Hai Lang must have been around since Kublai Khan’s day. It was ancient, and it was a miracle it was still afloat. As I was soon to find out, the crew had to man the bilge pumps hourly to keep the vessel afloat. I didn’t know this, of course, as I lay there on deck, amidship, between two stacks of charcoal that were bundled and tied with hemp rope. When I first opened my eyes, I was uncertain where I was. I could see the masts towering above me. The heavy, cumbersome lateen sails strained at their halyards. After my eyes focused in, I became conscious of sounds: the sea lapping against the hull and the creaking of the masts and rigging. No, it was more than creaking; it was groaning. The entire ship was groaning, straining to keep moving and alive. And then came the smells, a hodgepodge of everything: burnt charcoal, fish, hemp rope, tar, the salt air. Mingling with all these smells was the aroma of food being cooked somewhere forward.

Gradually I sat up, and then very unsteadily I rose to my feet. I hadn’t noticed but several young children had been watching over me, and now they ran off toward the stern shouting in Chinese. I recognized the dialect. It was Cantonese, much different than Mandarin. Cantonese is guttural, harsh, and unpleasant to foreign ears. Mandarin is soft sounding in comparison. The two are as opposite as French and Italian, although their writing is the same.

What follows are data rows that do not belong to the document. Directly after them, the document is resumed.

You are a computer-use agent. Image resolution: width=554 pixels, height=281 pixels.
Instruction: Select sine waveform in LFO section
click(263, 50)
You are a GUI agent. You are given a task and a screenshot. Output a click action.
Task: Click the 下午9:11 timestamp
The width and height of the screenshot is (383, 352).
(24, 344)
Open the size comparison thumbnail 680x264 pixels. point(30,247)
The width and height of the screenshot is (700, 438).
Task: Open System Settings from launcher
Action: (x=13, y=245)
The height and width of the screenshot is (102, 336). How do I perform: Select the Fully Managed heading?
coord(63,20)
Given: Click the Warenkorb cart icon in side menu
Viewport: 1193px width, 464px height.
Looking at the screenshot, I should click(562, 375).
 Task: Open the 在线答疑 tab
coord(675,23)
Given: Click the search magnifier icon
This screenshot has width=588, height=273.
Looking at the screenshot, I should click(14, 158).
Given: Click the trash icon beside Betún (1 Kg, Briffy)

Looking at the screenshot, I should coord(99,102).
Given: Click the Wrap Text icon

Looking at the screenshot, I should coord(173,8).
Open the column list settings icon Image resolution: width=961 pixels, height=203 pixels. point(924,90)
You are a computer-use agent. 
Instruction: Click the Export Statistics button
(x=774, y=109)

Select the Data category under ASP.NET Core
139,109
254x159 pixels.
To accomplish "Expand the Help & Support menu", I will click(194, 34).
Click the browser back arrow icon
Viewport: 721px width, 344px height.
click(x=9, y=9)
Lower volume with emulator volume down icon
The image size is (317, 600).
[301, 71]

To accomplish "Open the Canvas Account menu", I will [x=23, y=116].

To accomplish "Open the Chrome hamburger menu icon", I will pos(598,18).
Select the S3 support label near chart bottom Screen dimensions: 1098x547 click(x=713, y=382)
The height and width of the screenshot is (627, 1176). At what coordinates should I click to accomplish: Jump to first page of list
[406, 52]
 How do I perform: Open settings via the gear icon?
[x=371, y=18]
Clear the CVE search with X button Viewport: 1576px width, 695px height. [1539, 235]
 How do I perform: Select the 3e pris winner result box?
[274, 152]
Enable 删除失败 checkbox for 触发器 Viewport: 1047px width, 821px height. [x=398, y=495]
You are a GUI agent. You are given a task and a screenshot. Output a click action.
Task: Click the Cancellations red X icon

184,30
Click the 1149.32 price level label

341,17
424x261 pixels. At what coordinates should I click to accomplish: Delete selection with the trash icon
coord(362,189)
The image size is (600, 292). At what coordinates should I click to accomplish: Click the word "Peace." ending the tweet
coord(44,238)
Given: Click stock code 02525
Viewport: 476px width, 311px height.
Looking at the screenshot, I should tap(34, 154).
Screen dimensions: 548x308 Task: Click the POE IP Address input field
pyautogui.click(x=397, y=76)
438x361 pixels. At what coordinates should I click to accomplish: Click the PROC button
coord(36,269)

Near to where I was bedded down, I noticed a six-foot length of heavy chain. At the time I thought nothing about it, but I later learned it had been dragged there for a purpose. If a communist patrol boat had approached, and I was discovered aboard, it would have been curtains for the junk and all those aboard. The patrol boat would have sunk the vessel on the spot without hesitation. The remedy was to tie me to the chain and push me overboard, a simple solution for the junkmen, but not for me.

The children had hardly gone when a horde of Chinese appeared, and at once I could see they were all from the same family clan. Young children scrambled between the legs of their elders. There were old men, stooped and bent, and old women with tiny feet. They all wore loose fitting clothing, dark blue, with wrap-around belts and sashes. The younger men, obviously the working crew, wore turbans and bandanas wrapped around their heads. Without exception, they were all barefoot, even the old women. When they saw me, and smiled, I had never seen so much gold in any one place except perhaps at a gold shop in Peking. Their gold teeth had to be their biggest investments.

The junks were up from the southern provinces, and were carrying home cargoes of charcoal for cooking and heating fires and dried fish for the market. The cargo of fish was stored below deck. After our initial meeting and introductions, I was at liberty to look about the ship. She was divided into compartments, five or maybe six, each one sealed off from the other. If they touched upon a point or rock and got holed, only one part of the vessel would fill and the others would remain dry. If I ever were to build a boat, I thought, that was the way I’d do it.

A loft poop made for comfortable quarters. The junk was obviously overcrowded, old men, young men, women and children, all jumbled together, eating and drinking, playing, smoking and of course gambling, in its nooks on deck or in its depths far below deck. This is the way they live, for months and years, at sea, in ports, in typhoons, in calms; they live quite happily, knowing no other life.

I soon marveled bow at ease everyone aboard was. The youngest toddlers were tethered to the ship, with only enough line to reach the rails. How the lifestyle of these simple sea people differed from those farmer people I had seen living ashore. They are born on junks, grow up, live and die on junks. During this process from birth to death there is nothing they have not learned about the vessel or the sea.